--- DATASET CONTENT ---
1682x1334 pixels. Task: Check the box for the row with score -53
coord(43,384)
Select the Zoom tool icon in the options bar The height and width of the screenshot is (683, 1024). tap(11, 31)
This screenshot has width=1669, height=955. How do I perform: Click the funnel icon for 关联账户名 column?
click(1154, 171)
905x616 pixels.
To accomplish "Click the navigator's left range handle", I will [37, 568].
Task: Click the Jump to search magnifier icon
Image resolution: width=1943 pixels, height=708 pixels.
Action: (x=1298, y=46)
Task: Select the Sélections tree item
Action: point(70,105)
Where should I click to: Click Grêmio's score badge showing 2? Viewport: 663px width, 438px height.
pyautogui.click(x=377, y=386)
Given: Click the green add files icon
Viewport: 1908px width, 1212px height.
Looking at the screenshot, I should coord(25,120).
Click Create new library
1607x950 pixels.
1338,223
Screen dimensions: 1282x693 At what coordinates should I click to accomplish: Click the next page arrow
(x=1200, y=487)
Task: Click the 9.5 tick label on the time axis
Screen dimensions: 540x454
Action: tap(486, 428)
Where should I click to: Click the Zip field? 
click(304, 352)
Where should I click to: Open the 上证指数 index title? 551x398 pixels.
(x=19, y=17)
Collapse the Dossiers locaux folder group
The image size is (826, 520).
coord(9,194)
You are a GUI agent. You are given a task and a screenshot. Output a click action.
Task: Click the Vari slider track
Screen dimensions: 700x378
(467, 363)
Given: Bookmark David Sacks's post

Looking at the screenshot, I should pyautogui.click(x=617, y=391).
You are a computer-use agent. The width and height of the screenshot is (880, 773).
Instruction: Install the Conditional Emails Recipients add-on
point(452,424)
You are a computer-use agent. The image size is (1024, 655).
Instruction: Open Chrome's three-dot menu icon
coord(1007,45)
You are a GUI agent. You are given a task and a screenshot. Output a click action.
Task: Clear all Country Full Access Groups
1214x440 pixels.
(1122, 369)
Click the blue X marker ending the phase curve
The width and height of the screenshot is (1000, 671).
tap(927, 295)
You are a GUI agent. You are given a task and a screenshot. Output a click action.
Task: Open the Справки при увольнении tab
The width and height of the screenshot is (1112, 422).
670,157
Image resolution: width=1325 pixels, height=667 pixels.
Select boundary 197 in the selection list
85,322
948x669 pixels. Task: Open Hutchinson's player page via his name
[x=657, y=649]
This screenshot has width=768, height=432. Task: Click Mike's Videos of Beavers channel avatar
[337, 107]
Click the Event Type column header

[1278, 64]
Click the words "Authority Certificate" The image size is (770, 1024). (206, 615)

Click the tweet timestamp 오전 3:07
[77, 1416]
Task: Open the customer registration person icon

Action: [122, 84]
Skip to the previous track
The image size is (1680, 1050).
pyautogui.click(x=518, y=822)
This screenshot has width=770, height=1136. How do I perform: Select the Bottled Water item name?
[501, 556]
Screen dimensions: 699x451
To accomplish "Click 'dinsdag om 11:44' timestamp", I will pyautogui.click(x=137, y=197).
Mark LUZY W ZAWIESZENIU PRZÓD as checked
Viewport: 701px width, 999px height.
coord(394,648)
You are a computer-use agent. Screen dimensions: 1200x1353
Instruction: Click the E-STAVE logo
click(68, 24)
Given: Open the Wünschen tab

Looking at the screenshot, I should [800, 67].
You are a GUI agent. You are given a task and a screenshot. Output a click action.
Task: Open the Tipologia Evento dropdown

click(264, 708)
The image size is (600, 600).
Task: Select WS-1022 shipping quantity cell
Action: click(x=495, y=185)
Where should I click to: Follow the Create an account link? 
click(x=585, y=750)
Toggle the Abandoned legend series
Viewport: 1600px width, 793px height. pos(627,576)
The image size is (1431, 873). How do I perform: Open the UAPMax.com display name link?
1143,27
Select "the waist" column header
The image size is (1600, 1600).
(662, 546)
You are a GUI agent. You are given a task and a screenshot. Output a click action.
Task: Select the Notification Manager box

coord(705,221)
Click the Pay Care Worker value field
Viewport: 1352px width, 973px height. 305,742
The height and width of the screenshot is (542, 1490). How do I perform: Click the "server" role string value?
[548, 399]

--- WHAT YOU NEED TO DO ---
Restate, word for word and without additions, every line from the top of the listing above through the line that contains "905x616 pixels.".

--- WRITTEN ANSWER ---
1682x1334 pixels. Task: Check the box for the row with score -53
coord(43,384)
Select the Zoom tool icon in the options bar The height and width of the screenshot is (683, 1024). tap(11, 31)
This screenshot has width=1669, height=955. How do I perform: Click the funnel icon for 关联账户名 column?
click(1154, 171)
905x616 pixels.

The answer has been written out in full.